▼▼▼

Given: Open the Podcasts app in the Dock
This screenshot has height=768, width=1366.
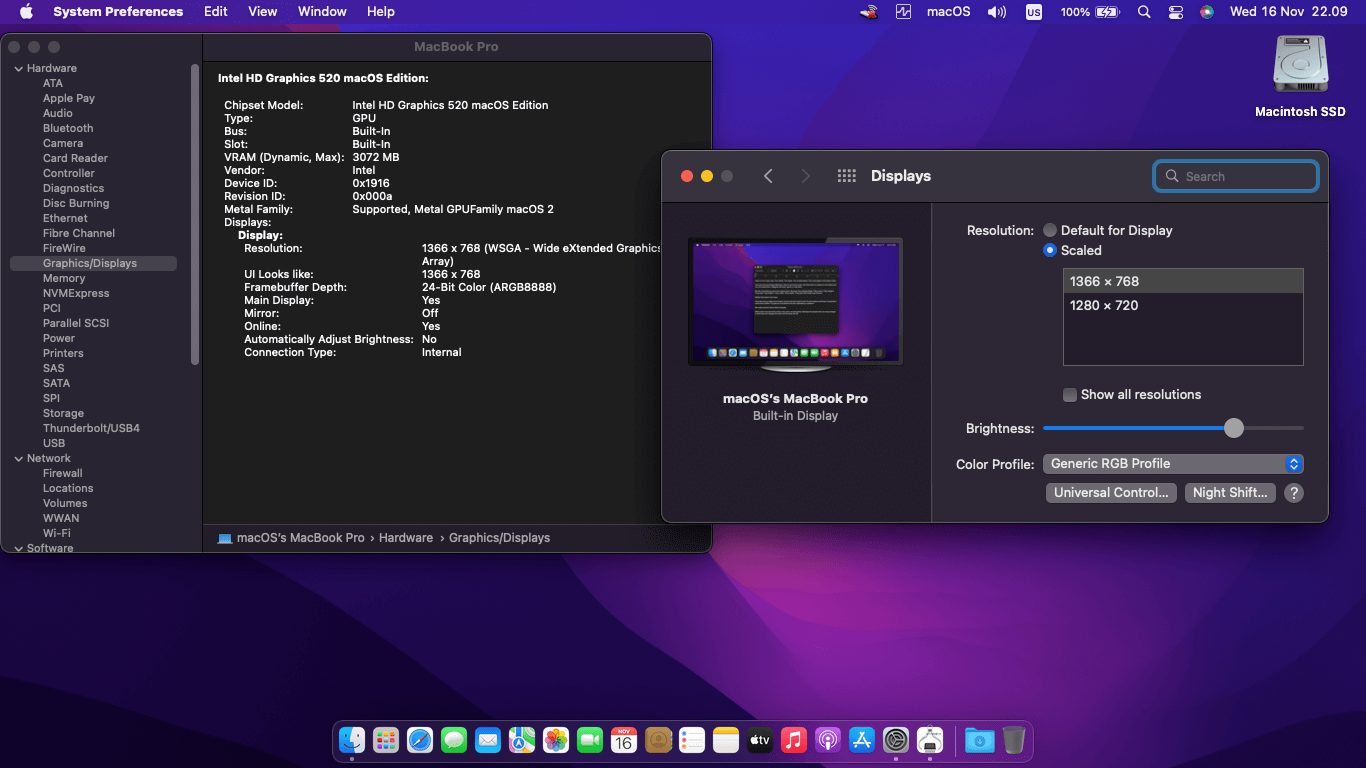Looking at the screenshot, I should pyautogui.click(x=827, y=740).
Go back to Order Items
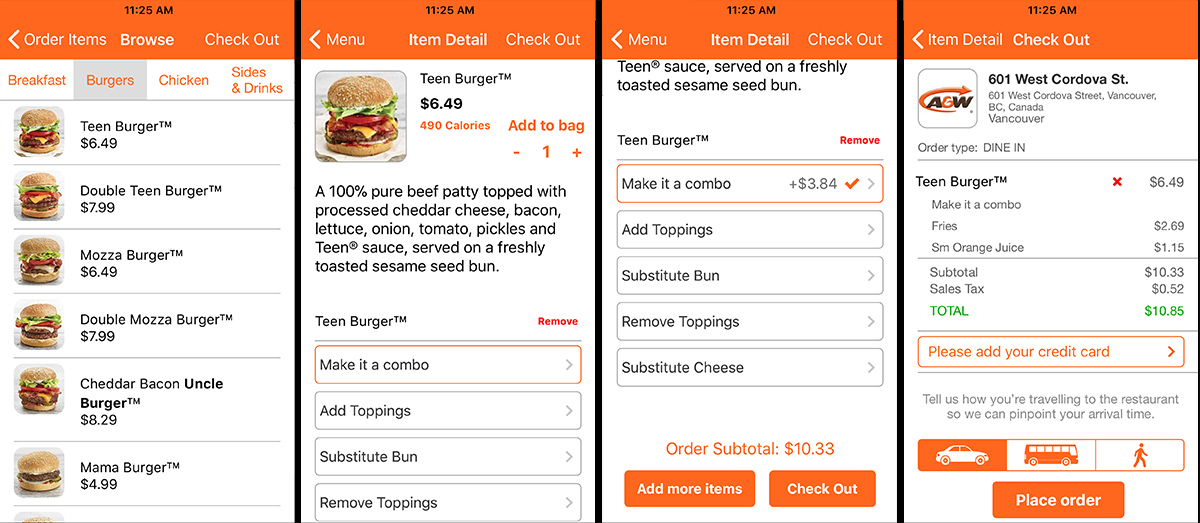This screenshot has width=1200, height=523. pyautogui.click(x=57, y=40)
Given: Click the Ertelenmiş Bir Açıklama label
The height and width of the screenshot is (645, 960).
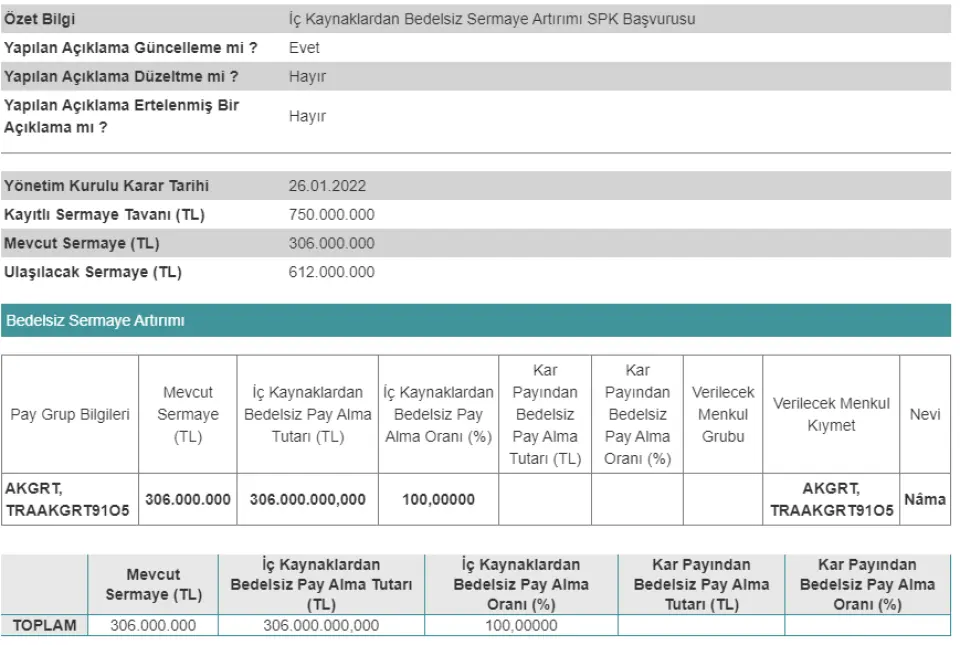Looking at the screenshot, I should point(121,116).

▲▲▲

Requirement: Please copy exactly the lines from the one containing "Given: Click the" through the last line of the records above, both included, and leave out any pictures.

Result for this task:
Given: Click the Ertelenmiş Bir Açıklama label
The height and width of the screenshot is (645, 960).
Looking at the screenshot, I should point(121,116).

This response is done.